Aim of the exercise: Can you copy every one of the rows below word for word, leaving the pictures out of your answer?

Screen-element location records:
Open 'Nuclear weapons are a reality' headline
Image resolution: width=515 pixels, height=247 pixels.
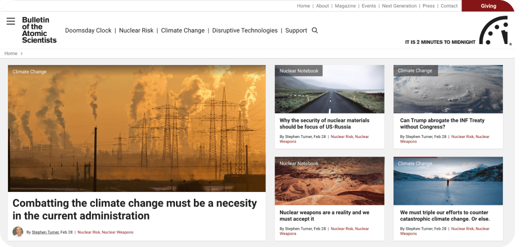click(324, 216)
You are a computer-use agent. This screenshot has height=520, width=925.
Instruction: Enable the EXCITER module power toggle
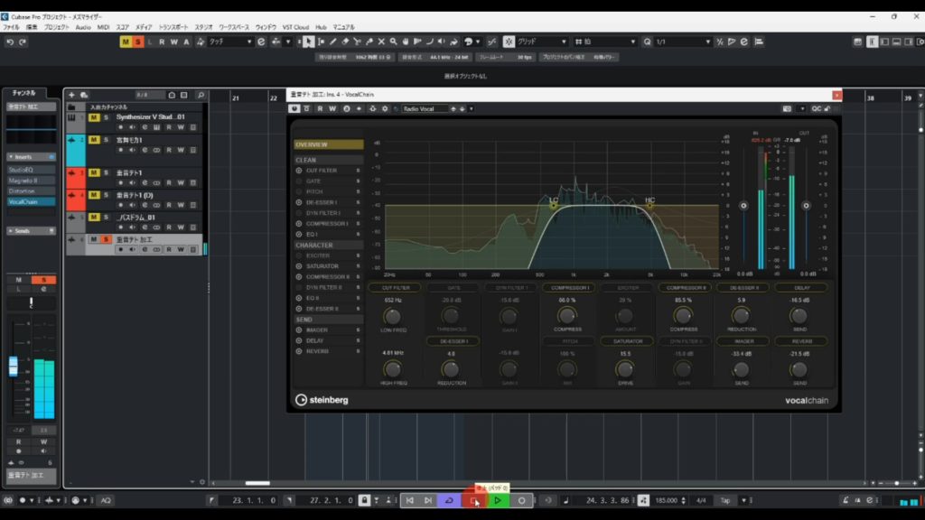[299, 255]
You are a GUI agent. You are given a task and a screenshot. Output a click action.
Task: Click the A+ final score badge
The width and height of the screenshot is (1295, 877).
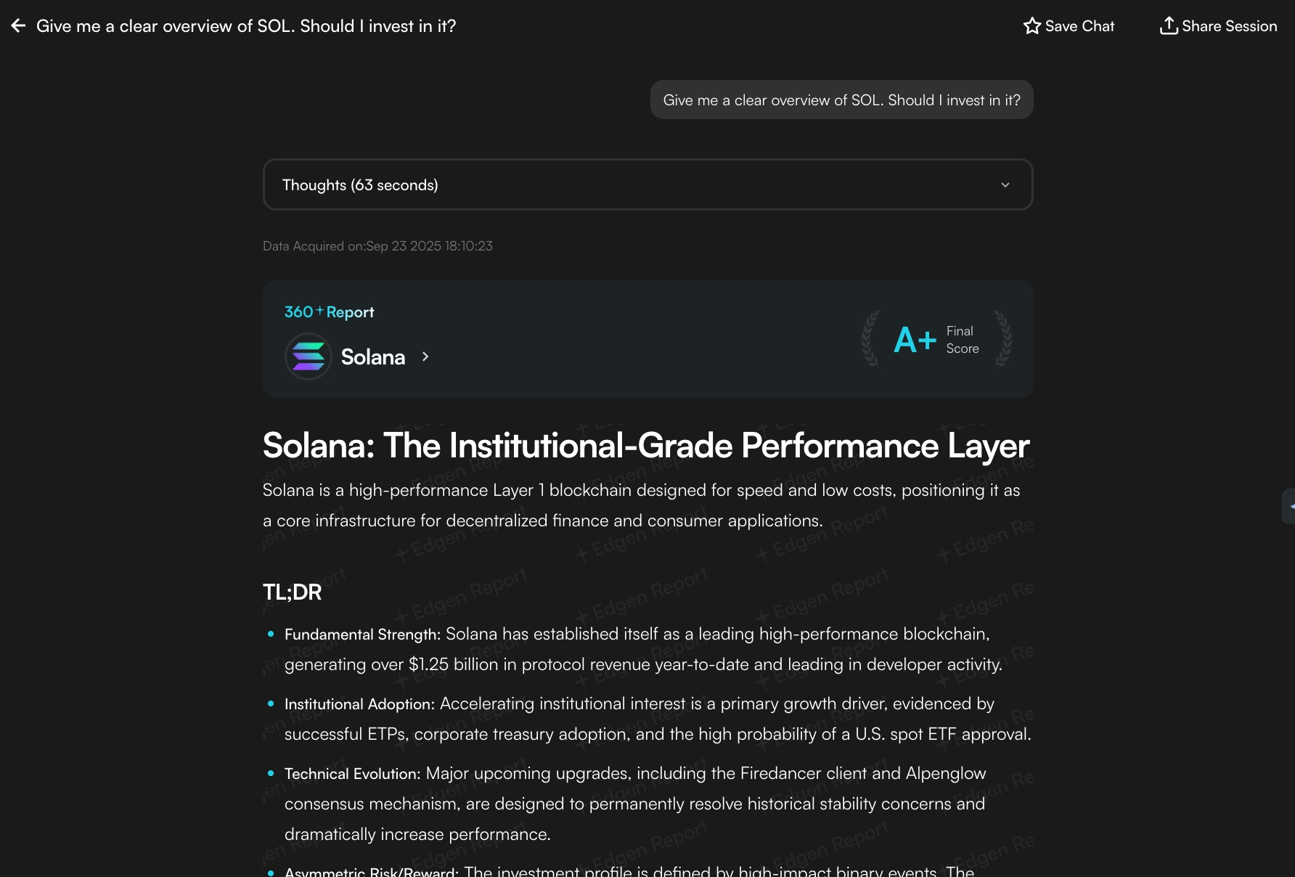[x=915, y=340]
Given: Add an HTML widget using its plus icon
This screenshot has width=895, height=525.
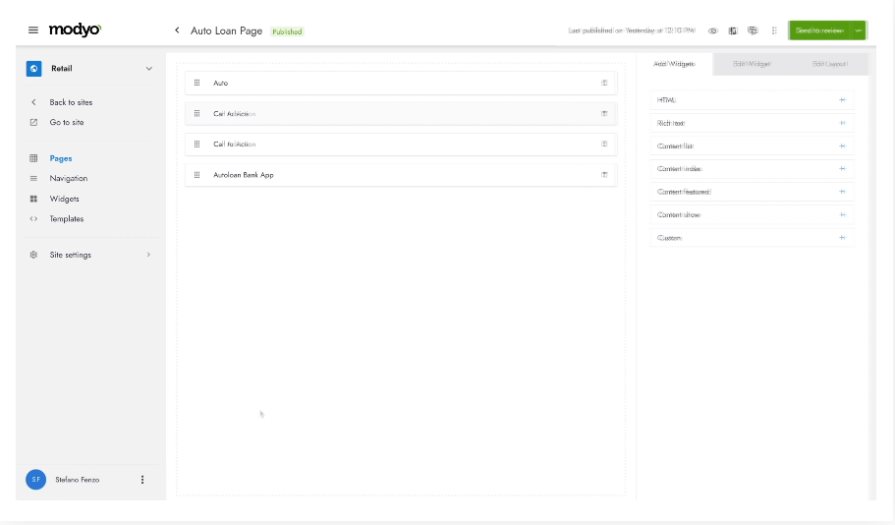Looking at the screenshot, I should 842,100.
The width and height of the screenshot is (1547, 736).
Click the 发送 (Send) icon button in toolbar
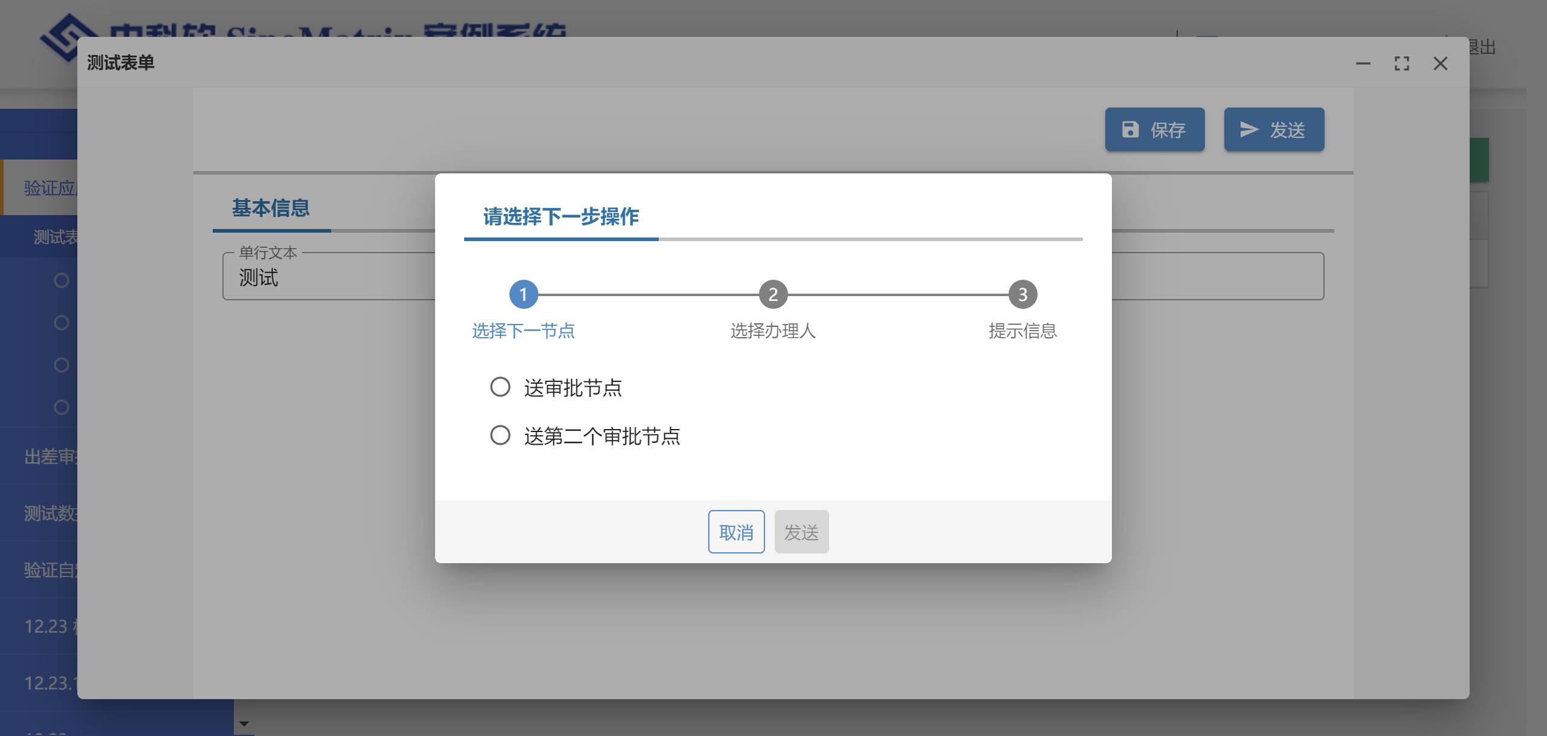(x=1274, y=129)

Reply:
Open 'Nuclear weapons are a reality' headline
Image resolution: width=515 pixels, height=247 pixels.
click(324, 216)
You are a computer-use agent. This screenshot has height=520, width=925.
Instruction: Enable the EXCITER module power toggle
[299, 255]
You are a GUI agent. You are given a task and a screenshot. Output a click action.
Task: Click the A+ final score badge
The width and height of the screenshot is (1295, 877).
[x=915, y=340]
Given: Add an HTML widget using its plus icon
This screenshot has width=895, height=525.
Looking at the screenshot, I should 842,100.
The width and height of the screenshot is (1547, 736).
Click the 发送 (Send) icon button in toolbar
(x=1274, y=129)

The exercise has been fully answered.